Ever since his dramatic departure from Take That in 1995, the singer has always worn his personal problems on his sleeve. In interviews he has bared all about the frustrations of devoting his adolescence to the gruelling regime of Take That and the loneliness of stardom. He seems to personify the adage that fame and fortune do not necessarily bring happiness.

But it emerges that his current compulsion to read about UFOs derives from long before he was plucked from obscurity in Stoke-on-Trent for boyband superstardom.

“Mum was a tarot card reader,” he tells Ronson.

“In the shelf just outside her room there would be the books about the world’s mysteries and elves, demons and witchcraft. She’d have people round to read the tarot cards and read their palms. We’d talk about spirits, we’d talk about ghosts, we’d talk about the other side.

"And I was that scared that I never talked to my mum about it and just lived in fear of all this kind of stuff. I want to find out why things that go bump in the night make me scared.”

His interest resumed when he gave up reading newspapers, because stories about himself upset him too much. He reveals that he once inv­ited TV psychic Derek Acorah to his home for a reading but was disgusted when a story subsequently appeared under the headline I Helped Robbie Williams Talk To His Dead Gran. He has not spoken to Acorah since and says he is nervous about exploring his interest in unexplained phenomena.

“Every time I put my foot in the water as regards to this kind of stuff, or paranormal stuff, I meet charlatans. You come across people that make you go: ‘Oh no, you’re supposed to be the expert but you’re obviously mental. And none of it is true.’ I’ve been really disappointed,” he says, admitting that this has shaken his wider faith. “This might happen with UFOs, too, and then I might be able to get on with my life.”

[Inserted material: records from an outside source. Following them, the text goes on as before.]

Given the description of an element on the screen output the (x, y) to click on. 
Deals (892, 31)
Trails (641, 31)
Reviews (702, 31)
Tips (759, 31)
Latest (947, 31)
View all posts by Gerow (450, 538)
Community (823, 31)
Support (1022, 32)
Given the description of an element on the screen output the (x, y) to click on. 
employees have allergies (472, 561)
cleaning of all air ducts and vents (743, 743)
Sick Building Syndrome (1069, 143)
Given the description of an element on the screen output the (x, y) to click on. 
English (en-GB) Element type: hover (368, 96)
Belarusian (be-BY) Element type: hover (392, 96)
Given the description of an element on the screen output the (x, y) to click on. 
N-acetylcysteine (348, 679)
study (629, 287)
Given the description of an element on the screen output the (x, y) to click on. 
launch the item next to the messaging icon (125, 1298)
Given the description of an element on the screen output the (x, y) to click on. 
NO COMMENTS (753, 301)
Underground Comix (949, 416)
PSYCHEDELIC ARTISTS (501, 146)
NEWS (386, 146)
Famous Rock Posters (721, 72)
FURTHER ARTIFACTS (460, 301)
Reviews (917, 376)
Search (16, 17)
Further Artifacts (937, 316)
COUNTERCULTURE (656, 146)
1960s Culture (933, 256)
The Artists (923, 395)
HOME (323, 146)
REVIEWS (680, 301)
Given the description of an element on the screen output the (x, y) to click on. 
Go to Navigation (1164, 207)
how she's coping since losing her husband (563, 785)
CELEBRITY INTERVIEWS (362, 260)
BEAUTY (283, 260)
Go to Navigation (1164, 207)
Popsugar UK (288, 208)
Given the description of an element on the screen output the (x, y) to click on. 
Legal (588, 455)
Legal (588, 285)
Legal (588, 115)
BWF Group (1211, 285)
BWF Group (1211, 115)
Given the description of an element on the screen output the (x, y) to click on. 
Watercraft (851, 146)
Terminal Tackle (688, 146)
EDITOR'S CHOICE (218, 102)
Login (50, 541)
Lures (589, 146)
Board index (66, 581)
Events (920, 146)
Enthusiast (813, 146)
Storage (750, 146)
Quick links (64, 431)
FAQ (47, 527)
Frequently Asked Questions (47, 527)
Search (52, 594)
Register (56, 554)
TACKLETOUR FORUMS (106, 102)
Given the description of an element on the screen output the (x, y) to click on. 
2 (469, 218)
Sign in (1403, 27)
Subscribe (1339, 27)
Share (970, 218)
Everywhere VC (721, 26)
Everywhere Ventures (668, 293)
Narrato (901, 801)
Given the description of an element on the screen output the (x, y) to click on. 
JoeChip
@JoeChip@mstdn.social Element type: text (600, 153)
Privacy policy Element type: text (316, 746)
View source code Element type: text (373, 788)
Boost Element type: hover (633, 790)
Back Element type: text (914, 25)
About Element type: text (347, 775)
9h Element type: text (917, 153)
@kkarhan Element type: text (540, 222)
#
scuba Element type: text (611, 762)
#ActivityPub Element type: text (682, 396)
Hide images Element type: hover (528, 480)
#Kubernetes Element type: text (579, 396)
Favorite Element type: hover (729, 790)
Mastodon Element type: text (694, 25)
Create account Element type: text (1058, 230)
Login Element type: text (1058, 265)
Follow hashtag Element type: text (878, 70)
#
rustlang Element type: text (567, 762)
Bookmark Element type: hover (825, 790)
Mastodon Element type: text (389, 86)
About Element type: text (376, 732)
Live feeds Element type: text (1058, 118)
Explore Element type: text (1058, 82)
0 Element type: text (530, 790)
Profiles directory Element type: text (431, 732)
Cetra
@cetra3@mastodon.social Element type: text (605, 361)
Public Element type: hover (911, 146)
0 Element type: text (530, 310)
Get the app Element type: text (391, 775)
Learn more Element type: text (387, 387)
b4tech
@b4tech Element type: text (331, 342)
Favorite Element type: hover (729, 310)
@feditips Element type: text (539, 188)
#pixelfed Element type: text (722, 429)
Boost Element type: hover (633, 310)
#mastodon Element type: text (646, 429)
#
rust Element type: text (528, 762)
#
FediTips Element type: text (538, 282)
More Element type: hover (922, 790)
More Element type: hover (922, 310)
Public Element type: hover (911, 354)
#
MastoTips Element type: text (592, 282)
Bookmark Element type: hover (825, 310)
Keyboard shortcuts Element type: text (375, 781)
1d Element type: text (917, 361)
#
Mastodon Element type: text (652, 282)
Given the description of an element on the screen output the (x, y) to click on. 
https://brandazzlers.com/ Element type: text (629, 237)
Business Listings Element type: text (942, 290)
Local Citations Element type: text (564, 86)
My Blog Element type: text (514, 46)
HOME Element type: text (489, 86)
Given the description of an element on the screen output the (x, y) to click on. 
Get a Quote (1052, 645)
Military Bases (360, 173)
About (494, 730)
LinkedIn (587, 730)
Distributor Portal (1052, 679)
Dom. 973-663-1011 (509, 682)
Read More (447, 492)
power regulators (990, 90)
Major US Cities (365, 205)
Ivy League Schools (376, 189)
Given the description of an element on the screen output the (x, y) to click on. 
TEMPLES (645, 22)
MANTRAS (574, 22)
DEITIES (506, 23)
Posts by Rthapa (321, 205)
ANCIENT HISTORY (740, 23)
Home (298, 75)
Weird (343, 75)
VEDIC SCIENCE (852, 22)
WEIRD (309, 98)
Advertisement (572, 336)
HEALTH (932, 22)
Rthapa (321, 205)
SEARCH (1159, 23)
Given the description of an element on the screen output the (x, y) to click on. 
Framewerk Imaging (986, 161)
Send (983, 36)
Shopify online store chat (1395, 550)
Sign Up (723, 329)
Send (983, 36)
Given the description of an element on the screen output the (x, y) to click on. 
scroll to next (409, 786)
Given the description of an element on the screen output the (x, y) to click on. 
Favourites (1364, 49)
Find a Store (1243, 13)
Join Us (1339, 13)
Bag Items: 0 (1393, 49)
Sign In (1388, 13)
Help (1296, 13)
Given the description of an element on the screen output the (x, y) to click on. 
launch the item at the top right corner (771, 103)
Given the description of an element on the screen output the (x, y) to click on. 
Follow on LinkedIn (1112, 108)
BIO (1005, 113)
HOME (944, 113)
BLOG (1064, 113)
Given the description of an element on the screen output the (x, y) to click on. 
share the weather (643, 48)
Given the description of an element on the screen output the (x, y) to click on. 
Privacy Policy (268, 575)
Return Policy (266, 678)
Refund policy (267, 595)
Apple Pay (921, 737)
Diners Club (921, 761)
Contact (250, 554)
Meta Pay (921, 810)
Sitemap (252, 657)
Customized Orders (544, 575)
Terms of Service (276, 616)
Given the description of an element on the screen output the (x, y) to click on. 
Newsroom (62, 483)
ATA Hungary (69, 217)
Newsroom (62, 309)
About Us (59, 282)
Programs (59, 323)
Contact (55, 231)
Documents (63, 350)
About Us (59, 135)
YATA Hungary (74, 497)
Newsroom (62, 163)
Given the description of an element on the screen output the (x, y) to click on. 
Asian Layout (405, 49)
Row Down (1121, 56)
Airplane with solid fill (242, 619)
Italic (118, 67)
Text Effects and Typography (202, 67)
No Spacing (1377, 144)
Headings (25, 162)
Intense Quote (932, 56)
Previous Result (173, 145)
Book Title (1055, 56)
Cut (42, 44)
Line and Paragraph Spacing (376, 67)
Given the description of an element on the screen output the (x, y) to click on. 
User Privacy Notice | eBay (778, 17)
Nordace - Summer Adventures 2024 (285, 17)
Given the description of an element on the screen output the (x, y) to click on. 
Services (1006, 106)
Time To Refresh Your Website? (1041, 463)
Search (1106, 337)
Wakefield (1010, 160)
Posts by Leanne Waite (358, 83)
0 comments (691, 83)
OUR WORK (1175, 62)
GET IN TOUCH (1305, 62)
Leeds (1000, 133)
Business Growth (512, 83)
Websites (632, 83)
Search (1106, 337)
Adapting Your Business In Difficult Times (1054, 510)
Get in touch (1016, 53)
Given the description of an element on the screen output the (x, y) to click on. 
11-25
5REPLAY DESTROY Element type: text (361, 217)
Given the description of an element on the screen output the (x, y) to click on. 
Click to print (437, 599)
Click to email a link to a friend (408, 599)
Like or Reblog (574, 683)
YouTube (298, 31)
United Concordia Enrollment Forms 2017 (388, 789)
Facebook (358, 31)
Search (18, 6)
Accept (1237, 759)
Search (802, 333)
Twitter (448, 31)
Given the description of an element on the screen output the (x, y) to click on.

Ronson has mixed feelings about the singer’s latest fixation. “When he used to look himself up, all the lies that were written about him would make him miserable so I think it’s healthy that he doesn’t look himself up any more,” he says.

“But the world he is now obsessed with has its many liars, too.”

However, he does find one positive aspect about Williams’s obsession. “I leave him standing on his balcony with Ayda and he does seem happy, gazing up at the sky, even if there’s nothing paranormal up there,” he said. In the tortured, discontented world of Robbie Williams, one should be thankful for small mercies.

** Robbie Williams And Jon Ronson Journey To The Other Side, Radio 4, May 6, 6.30pm.